Please repeat the passage on Australian solar installations from "The Canberra Times" to "the same period.", word for word.

### Document section

________________________

Solar PV installations in Australia have tripled in the first half of 2018 in comparison to solar uptake in 2017. How will this affect our renewable economy and can we expect this to continue for the rest of the year? Where are all the installs coming from? Let’s take a look. 

Solar PV installations in Australia

Solar PV installations in Australia Triple From 2017 (source: Canberra Times via Green Energy Markets)
Solar PV installations in Australia Triple From 2017 (source: Canberra Times via Green Energy Markets)

The Canberra Times is reporting that household systems are now, on average, around 5 kilowatts. As the technology improves we’ll see this figure rise and (potentially) prices fall. They’ll certainly fall in terms of per watt pricing but the system uptake has resulted in 44% lower feed-in tariffs in New South Wales already – we’ll have to wait and see how this affects the rest of the country. It certainly doesn’t seem to have curbed the ACT’s appetite for solar systems – with the state leading Australia by a huge margin with a 130.8% uptake in installs over Q1+2 in 2018 vs. the same period.

________________________

### Data provided
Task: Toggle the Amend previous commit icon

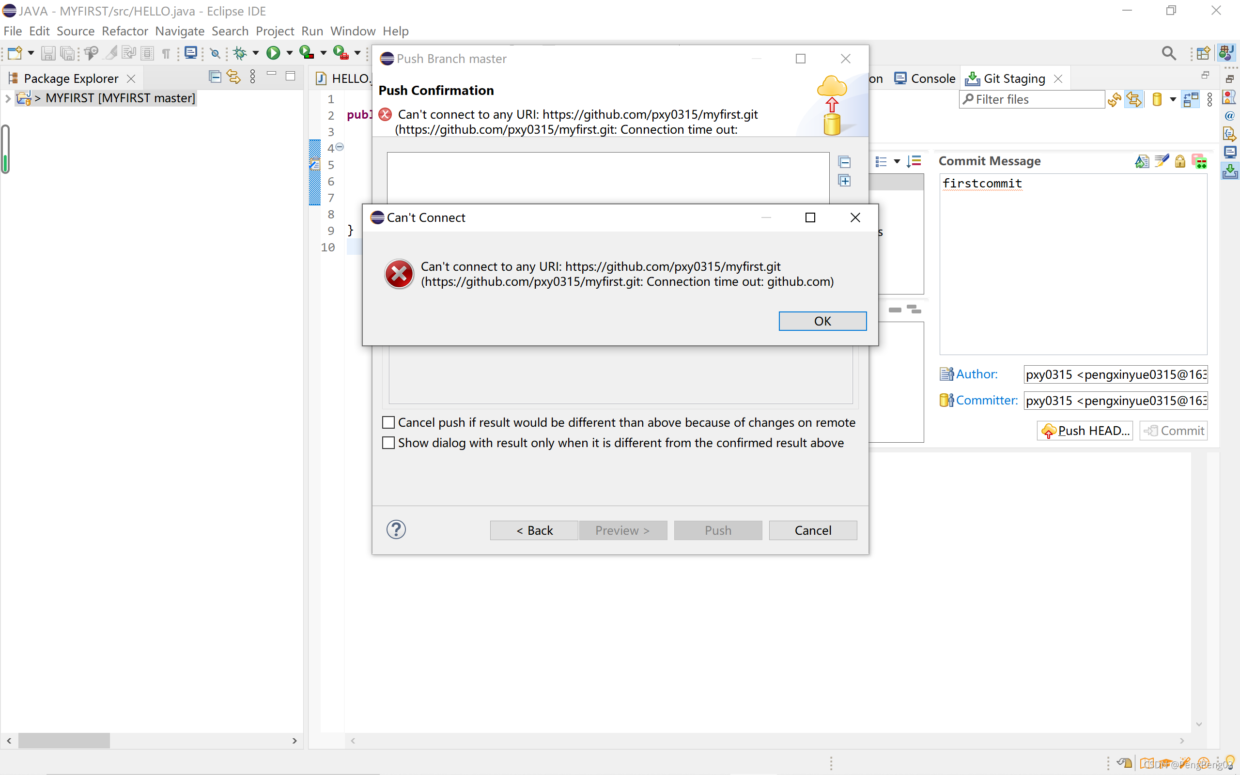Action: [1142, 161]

________________________

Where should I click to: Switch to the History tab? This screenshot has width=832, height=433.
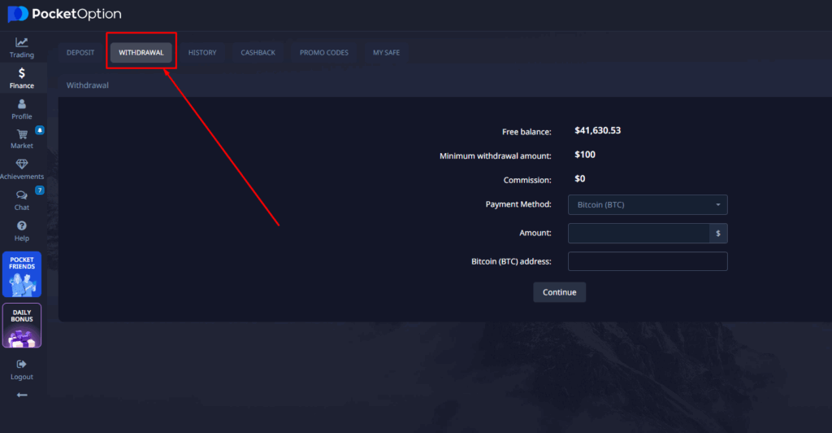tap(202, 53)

________________________

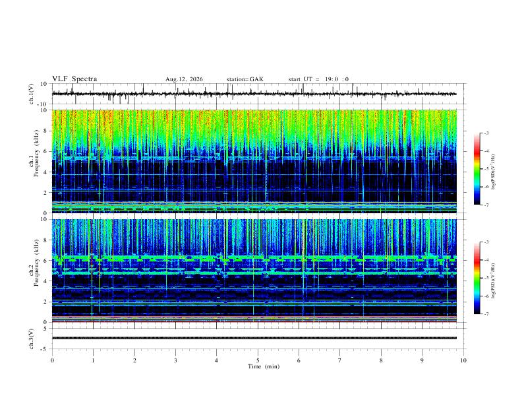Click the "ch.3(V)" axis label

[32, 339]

________________________

### Solution to the exercise
The Canberra Times is reporting that household systems are now, on average, around 5 kilowatts. As the technology improves we’ll see this figure rise and (potentially) prices fall. They’ll certainly fall in terms of per watt pricing but the system uptake has resulted in 44% lower feed-in tariffs in New South Wales already – we’ll have to wait and see how this affects the rest of the country. It certainly doesn’t seem to have curbed the ACT’s appetite for solar systems – with the state leading Australia by a huge margin with a 130.8% uptake in installs over Q1+2 in 2018 vs. the same period.